* EXERCISE AIM: Provide only the number of lines in the data below that contain the string "object".

* PROVIDED RECORDS:

########

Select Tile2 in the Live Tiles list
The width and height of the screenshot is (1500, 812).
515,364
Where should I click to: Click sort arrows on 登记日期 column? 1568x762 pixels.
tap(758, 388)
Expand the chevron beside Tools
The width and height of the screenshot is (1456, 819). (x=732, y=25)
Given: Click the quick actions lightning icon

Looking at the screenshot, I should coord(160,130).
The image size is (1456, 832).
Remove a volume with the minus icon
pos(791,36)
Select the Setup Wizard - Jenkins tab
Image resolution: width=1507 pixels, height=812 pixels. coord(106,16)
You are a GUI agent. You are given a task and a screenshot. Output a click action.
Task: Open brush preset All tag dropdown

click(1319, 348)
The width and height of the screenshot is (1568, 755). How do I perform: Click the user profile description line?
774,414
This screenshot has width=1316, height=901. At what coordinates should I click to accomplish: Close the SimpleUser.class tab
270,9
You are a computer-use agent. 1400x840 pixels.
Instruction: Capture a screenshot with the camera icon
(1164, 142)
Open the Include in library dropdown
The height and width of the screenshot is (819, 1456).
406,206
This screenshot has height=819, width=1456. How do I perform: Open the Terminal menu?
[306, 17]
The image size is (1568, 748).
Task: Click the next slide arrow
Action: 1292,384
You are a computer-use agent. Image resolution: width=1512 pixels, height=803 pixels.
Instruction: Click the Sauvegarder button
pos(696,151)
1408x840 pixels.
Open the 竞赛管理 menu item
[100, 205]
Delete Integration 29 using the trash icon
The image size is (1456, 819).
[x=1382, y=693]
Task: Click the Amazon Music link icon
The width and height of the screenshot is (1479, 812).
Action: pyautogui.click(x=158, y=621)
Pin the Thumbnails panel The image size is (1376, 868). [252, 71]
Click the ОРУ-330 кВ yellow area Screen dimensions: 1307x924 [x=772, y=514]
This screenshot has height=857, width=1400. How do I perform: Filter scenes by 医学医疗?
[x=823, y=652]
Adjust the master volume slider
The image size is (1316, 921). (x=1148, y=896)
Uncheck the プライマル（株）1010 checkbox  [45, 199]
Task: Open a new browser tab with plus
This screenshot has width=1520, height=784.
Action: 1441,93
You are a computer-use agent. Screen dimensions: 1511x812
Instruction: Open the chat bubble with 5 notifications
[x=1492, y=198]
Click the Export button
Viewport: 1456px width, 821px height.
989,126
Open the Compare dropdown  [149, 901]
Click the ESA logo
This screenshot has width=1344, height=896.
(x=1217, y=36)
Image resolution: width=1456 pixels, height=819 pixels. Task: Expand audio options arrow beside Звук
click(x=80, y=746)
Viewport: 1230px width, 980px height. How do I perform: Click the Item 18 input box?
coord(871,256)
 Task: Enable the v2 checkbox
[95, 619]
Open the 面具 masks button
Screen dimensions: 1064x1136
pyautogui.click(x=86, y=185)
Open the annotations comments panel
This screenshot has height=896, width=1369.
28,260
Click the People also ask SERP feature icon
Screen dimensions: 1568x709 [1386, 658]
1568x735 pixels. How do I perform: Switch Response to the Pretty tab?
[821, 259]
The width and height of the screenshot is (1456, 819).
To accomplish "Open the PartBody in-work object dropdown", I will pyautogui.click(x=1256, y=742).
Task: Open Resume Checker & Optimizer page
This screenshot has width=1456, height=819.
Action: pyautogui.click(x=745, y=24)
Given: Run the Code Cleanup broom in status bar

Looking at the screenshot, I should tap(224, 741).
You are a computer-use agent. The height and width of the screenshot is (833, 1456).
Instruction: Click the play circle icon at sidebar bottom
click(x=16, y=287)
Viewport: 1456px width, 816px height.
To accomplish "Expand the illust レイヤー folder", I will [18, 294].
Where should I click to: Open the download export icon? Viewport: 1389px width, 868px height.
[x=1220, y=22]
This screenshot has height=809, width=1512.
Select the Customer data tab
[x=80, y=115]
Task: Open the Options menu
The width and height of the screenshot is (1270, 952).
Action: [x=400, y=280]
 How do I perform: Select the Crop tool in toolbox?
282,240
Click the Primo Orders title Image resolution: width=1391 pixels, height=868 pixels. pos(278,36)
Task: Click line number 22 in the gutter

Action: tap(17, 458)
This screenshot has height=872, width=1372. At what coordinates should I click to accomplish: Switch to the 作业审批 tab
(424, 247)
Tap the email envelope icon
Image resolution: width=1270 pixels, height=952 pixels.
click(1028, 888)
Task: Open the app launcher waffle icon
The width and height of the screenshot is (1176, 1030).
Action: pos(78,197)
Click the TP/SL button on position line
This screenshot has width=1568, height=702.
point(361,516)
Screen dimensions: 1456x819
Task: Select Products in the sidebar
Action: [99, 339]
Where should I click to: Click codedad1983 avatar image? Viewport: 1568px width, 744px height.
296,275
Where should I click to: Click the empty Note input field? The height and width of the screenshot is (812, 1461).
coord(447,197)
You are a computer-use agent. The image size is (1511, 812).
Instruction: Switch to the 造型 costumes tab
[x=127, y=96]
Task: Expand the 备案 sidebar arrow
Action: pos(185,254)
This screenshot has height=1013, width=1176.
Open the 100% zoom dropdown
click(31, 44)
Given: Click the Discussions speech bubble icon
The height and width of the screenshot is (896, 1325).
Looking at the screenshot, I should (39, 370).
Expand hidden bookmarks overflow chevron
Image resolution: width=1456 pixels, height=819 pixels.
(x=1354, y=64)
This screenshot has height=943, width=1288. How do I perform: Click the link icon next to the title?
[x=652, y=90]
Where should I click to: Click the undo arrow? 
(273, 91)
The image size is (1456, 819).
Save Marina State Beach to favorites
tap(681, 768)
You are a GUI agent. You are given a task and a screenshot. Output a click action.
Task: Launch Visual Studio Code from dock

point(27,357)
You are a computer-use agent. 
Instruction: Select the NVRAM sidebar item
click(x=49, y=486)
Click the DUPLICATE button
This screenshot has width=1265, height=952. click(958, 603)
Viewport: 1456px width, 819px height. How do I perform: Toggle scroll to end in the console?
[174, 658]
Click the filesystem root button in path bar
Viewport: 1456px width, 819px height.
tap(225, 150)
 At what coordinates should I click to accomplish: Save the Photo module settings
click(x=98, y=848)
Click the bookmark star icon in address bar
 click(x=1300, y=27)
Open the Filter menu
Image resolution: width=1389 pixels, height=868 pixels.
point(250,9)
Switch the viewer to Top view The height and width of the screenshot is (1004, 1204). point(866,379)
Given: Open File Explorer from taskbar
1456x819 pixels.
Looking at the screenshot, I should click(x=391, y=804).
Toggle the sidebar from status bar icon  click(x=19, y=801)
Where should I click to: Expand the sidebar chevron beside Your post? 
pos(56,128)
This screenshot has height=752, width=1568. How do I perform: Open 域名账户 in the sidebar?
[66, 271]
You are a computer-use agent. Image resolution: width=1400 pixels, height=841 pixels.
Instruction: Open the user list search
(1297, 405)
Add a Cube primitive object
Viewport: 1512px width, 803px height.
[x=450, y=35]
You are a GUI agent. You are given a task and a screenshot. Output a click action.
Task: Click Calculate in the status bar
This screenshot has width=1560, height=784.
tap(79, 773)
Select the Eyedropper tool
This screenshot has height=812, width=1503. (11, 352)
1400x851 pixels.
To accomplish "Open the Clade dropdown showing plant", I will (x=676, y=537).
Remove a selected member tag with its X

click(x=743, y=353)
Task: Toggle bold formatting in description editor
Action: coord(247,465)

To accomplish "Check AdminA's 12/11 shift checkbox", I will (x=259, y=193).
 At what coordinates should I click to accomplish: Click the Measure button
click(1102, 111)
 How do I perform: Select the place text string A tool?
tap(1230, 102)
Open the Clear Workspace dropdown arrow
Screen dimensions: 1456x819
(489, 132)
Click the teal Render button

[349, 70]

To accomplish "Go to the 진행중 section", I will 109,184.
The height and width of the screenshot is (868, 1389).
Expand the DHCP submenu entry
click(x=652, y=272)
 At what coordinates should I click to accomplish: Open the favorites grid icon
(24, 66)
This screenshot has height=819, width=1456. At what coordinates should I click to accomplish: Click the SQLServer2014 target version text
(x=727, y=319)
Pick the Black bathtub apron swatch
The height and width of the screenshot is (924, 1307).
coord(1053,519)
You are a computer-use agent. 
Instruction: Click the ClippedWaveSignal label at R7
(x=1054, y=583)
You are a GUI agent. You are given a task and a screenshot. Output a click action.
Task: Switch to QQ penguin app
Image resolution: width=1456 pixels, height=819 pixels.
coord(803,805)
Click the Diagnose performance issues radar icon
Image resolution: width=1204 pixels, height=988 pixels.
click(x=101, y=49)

########

* EXPECTED ANSWER: 2